L’edificazione della nuova Europa

L’edificazione della nuova Europa

In questi giorni di riflessioni e inquietudini sul futuro dell’Europa, ho ritrovato nei miei cassetti virtuali la versione originale di un breve saggio che fu ospitato dalla «Rivista di Studi Politici» nel lontano 19951. Oggi ne propongo il testo integrale, nella stessa rivista che lo pubblicò oltre vent’anni fa. Mi pare possa offrire qualche spunto di interpretazione, non del tutto inutile, del momento storico, politico ed economico che noi, cittadini europei, stiamo vivendo. Spunti di lungimiranza, innanzi tutto. Non tanto mia, quanto di alcuni grandi protagonisti della storia europea citati nel saggio, Aldo Moro in primis.
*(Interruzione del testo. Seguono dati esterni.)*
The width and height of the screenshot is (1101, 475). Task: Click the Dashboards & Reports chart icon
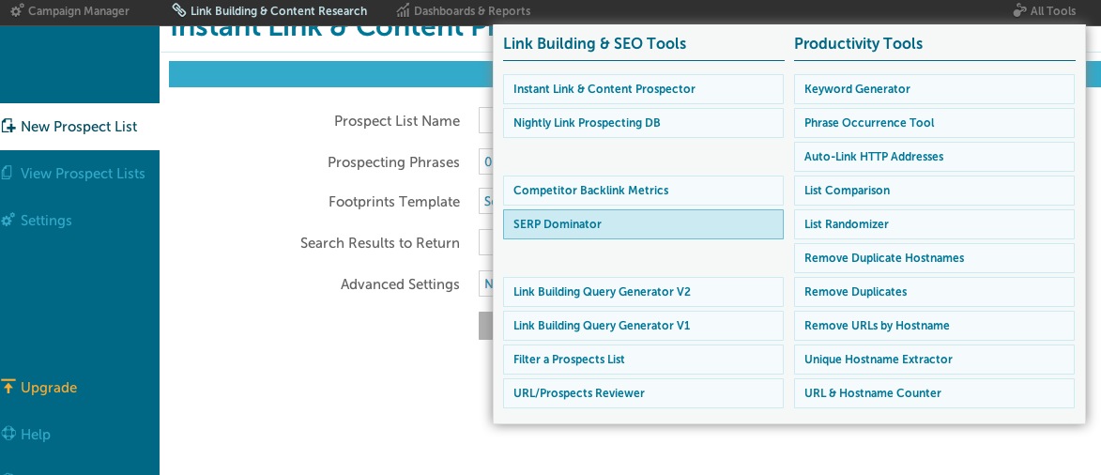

Era il 1977 quando scriveva: “È giusto rilevare che l’ostacolo, il quale sbarra il nostro cammino, proviene dalla Gran Bretagna, da tempo la più tiepida, la più problematica, la più incerta su ogni sviluppo dell’entità europea”. Lo scorso 23 giugno la maggioranza dei cittadini britannici ha scelto la Brexit, cioè l’uscita dall’Unione Europea. Era scritto. Moro e pochi altri statisti illuminati, dal pensiero alto e lungo, avevano compreso le dimensioni dell’ostacolo britannico. Almeno oggi la situazione è chiara, senza ambiguità, e ci offre la possibilità di ripartire con più forza, da basi diverse.